Are there any overall industry statistics on private equity advertising efforts?  No, although anecdotally there appears to be some increase when looking at advertising industry employment and other industry indicators, such as advertising industry employment in New York, where financial industry activity is highly concentrated.  How much is due to private equity business is unknown, although in doing some simple regressions, the number comes out to maybe 250 new advertising employees (the 250 is in no way a verifiable figure with survey evidence or the like).

A second measure to quantify the JOBS Act is above trend cash inflow to private equity firms.  As with advertising employment effects, this measure has a good deal of statistical uncertainty associated with it because, unlike bonds or stocks, private equity cash inflow and outflow is not entirely at investors’ discretion and the industry is exempt from unneeded reporting requirements.  With this caveat given, in looking at some data on the industry and doing some back of the envelope calculations, industry employment perhaps increased by around 200 individuals (at most) due to the elimination of unneeded red tape.

A third potential measure of the JOBS Act effect is whether above-expected-trend employment growth materialized among private equity sales professionals.  Again, as with the other two potential measures, this figure only shows up in total industry employment.  In doing some analysis of what data we have, private equity employment sales professionals may have seen increase of up to 1K. Although, there’s a good chance the regulatory reform hasn’t increased employment in this area yet (as industry insiders are well aware, the SEC was slow to get moving on getting rid of the administrative rules components).
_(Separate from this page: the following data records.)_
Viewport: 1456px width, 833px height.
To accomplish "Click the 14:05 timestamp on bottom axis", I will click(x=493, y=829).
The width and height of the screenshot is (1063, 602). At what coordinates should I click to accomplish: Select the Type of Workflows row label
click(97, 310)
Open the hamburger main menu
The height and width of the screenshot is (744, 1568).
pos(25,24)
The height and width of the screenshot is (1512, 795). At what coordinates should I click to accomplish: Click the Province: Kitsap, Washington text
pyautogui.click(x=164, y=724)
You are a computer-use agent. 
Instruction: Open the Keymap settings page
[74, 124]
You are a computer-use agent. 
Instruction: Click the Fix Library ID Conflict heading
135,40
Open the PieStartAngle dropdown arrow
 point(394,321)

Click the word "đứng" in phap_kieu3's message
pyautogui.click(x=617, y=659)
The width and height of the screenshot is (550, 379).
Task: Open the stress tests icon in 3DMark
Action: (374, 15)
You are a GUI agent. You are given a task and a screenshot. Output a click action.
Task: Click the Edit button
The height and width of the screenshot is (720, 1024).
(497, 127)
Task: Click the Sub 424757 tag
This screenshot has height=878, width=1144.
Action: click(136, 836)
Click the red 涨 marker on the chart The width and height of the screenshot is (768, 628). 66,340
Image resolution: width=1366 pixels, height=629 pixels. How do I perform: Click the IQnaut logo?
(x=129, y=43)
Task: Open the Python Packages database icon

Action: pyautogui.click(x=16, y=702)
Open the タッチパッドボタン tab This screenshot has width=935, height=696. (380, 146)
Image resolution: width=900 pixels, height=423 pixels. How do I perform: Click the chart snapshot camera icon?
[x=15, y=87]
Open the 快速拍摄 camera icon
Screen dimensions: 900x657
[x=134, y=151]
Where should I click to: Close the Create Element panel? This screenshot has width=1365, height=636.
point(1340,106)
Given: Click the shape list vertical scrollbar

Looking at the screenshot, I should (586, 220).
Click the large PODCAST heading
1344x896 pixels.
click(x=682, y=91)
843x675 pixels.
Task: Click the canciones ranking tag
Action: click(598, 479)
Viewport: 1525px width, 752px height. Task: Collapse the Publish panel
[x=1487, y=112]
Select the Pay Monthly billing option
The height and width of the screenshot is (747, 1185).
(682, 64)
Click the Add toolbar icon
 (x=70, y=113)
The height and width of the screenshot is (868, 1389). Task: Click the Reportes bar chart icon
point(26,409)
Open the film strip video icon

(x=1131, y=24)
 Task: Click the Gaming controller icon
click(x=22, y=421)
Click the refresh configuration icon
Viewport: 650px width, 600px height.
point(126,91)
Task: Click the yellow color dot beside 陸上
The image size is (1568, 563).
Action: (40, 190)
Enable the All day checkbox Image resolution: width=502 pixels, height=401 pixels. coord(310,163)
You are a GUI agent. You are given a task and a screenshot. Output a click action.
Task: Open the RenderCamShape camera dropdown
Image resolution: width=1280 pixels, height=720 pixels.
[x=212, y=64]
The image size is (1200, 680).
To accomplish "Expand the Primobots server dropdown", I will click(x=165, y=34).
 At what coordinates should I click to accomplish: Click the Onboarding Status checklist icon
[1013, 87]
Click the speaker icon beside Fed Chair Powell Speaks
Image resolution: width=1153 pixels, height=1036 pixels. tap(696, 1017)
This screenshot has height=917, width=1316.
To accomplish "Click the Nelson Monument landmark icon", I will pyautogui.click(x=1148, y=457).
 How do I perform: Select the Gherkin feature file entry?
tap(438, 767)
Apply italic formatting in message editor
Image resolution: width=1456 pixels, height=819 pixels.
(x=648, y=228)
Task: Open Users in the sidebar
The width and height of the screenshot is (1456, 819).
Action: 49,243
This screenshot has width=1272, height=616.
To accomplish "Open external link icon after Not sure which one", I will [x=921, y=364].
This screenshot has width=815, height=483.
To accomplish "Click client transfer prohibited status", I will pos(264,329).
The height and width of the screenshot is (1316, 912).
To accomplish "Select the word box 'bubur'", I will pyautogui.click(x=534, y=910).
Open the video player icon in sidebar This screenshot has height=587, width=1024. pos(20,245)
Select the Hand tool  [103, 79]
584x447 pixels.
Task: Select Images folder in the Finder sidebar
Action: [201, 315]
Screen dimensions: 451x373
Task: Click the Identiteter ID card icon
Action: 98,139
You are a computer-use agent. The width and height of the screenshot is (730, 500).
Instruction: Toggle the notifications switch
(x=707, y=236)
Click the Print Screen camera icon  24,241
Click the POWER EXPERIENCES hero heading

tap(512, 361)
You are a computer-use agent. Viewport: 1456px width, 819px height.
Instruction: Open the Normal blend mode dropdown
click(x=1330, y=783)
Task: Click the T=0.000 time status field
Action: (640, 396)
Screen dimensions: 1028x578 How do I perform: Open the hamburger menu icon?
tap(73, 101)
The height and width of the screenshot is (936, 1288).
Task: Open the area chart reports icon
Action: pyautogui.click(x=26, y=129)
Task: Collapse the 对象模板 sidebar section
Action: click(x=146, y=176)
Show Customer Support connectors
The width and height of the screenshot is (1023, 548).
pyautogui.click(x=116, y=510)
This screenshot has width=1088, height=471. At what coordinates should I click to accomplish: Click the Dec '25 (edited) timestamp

Overall, private equity employment is likely to see an increase as a result of the JOBS Act of 2011 because of increased demand for higher yielding products.  In doing some back of the envelope and simple statistical regression analyses, the private equity industry may have experienced an increase in employment of up to 1,450 individuals because of passage of the JOBS Act.  Not a lot – statistical noise really – but every little bit of private industry employment, and the associated multiplier effects, matter now more than ever.